_EXERCISE REQUIREMENTS:_ Write out the following listing's lines from the one with "on line 137" to the one with "Image resolution: width=1414", exactly, with both included and no others.

_DATA TO EXAMINE:_
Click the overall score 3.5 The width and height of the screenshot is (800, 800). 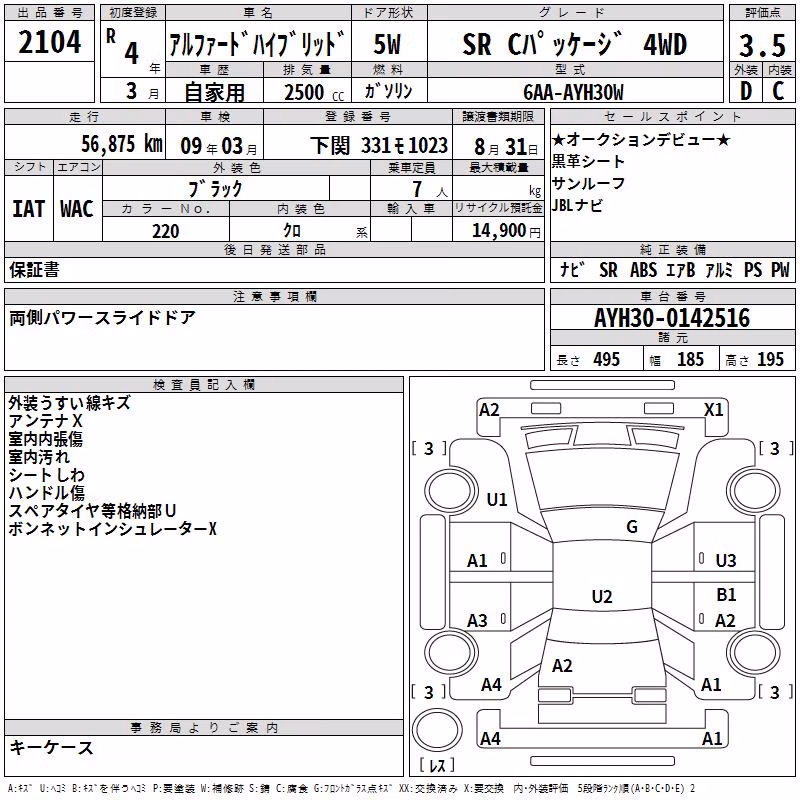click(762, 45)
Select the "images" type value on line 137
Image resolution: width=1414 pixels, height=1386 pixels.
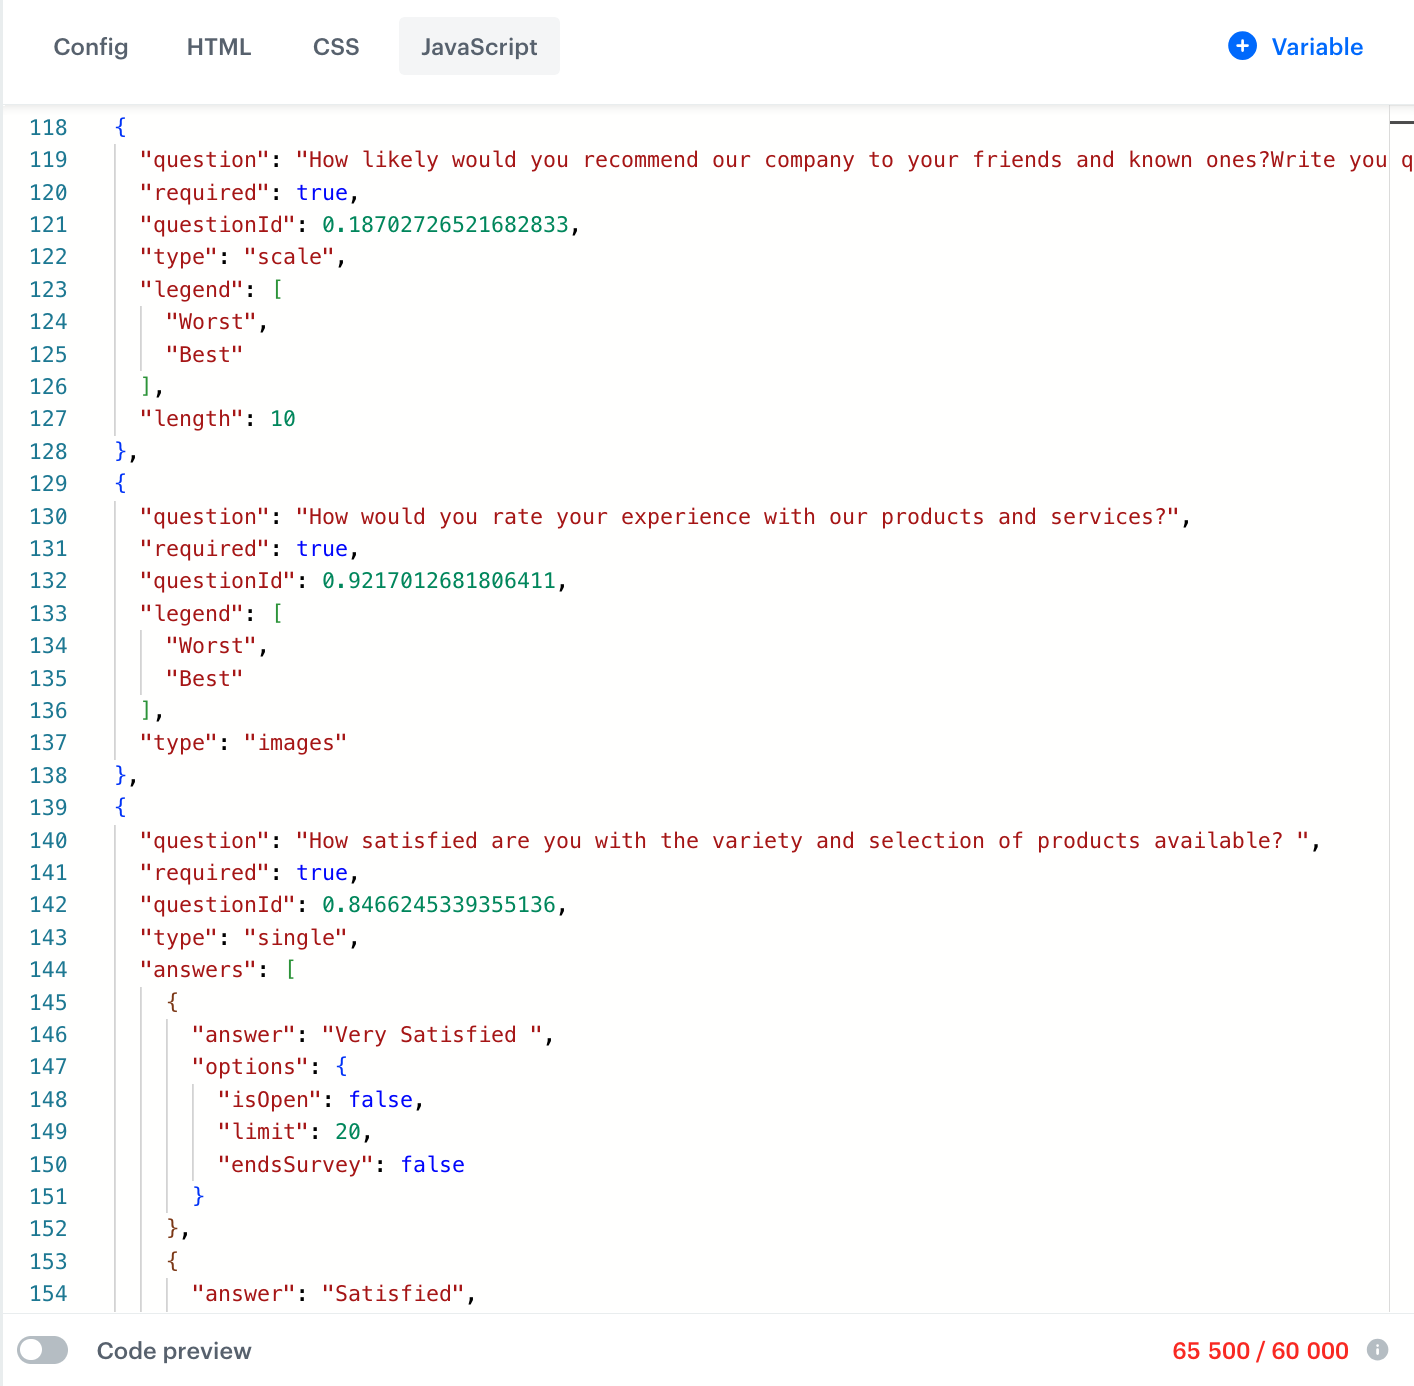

--

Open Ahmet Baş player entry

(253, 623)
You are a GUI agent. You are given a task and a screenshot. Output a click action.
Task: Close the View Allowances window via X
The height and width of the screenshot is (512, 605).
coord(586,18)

---

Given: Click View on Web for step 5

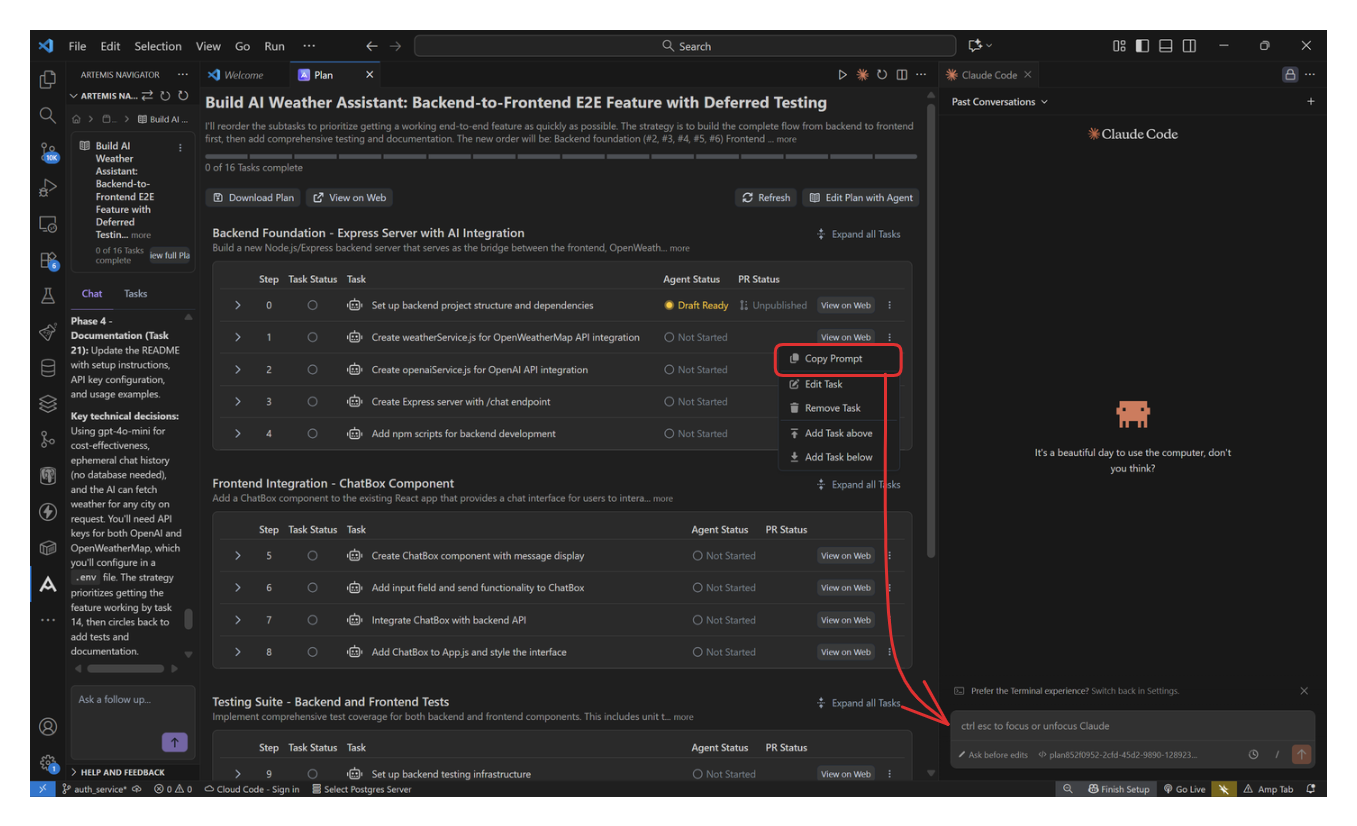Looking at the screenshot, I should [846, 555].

_RESPONSE AREA:_
Select the "images" type value on line 137
Image resolution: width=1414 pixels, height=1386 pixels.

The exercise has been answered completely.